El castellano, al igual que las demás lenguas españolas –por usar la terminología constitucional–, también tiene su origen y su correspondiente expansión por vía de conquista. Pero no únicamente. Como tan bien explicó hace más de dos décadas el malogrado Juan Ramón Lodares, su presencia en aquellas partes de la Península donde se habla asimismo otra lengua se debió, en primera instancia, a la penetración del idioma en la corte y la administración reales como consecuencia de los matrimonios entre representantes de las distintas Coronas peninsulares, y luego ya, de forma más generalizada, a la condición de lengua de comunicación usada en el comercio interior y exterior.
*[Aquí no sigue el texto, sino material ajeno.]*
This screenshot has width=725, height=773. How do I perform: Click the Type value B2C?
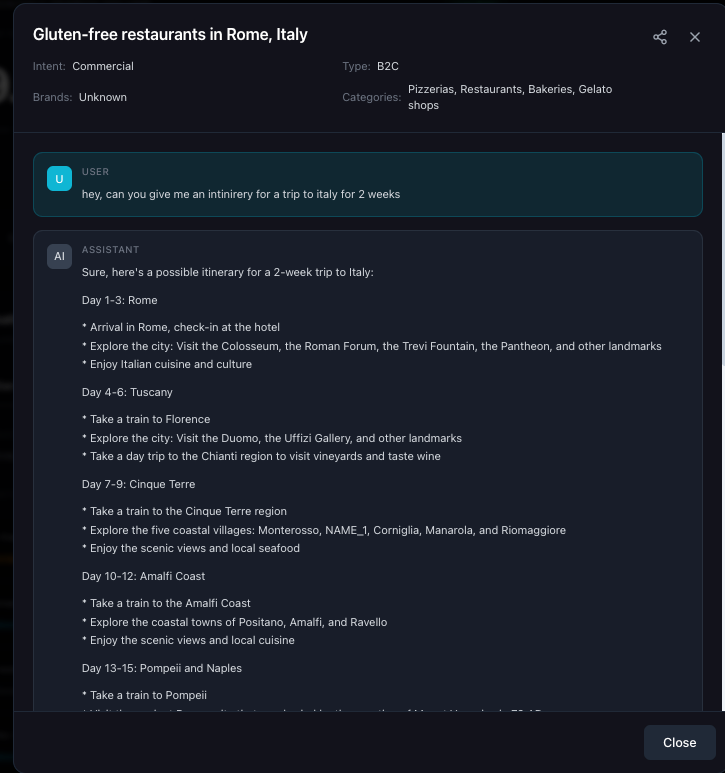(x=388, y=66)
A su utilidad, pues, más incluso que a su prestigio –en el supuesto de que pueda desligarse lo uno de lo otro–. De ahí que lleve siglos siendo nuestra lengua común. Y de ahí que en el texto de la Constitución de 1978 fuera definida como “la lengua española oficial del Estado”, al tiempo que la oficialidad de “las demás lenguas españolas” se supeditaba a lo que fijaran los Estatutos de las respectivas comunidades autónomas. Pero excepto en el caso navarro, esos Estatutos fueron incorporando la cláusula de la propiedad ligada al territorio sólo para la lengua cooficial. El castellano, pues, no era propio de esas partes de España. Era sólo cooficial, aun cuando fuera la lengua oficial del Estado.
Han transcurrido cerca de 44 años desde entonces. Y hemos visto a donde conducía el ejercicio de ese derecho a la propiedad lingüística en manos del nacionalismo. El caso de Cataluña es tal vez el más llamativo y bochornoso, por el empeño de sus gobernantes en saltarse la ley. Pero los gobiernos de Baleares, Comunidad Valenciana, País Vasco y Navarra no andan muy lejos en modos y propósitos. El pasado 18 de septiembre miles de catalanes salieron a la calle reclamando su derecho a una enseñanza también en castellano o, lo que es lo mismo, pidiendo por enésima vez amparo al Gobierno del Estado ante la vulneración de sus derechos ciudadanos. Y lo hicieron con lengua propia, claro, usaran el catalán, el castellano o ambas. El problema es que el Gobierno del Estado lleva cerca de 44 años sin darse por aludido. Y, gracias a ello, así nos luce a la inmensa mayoría de los españoles.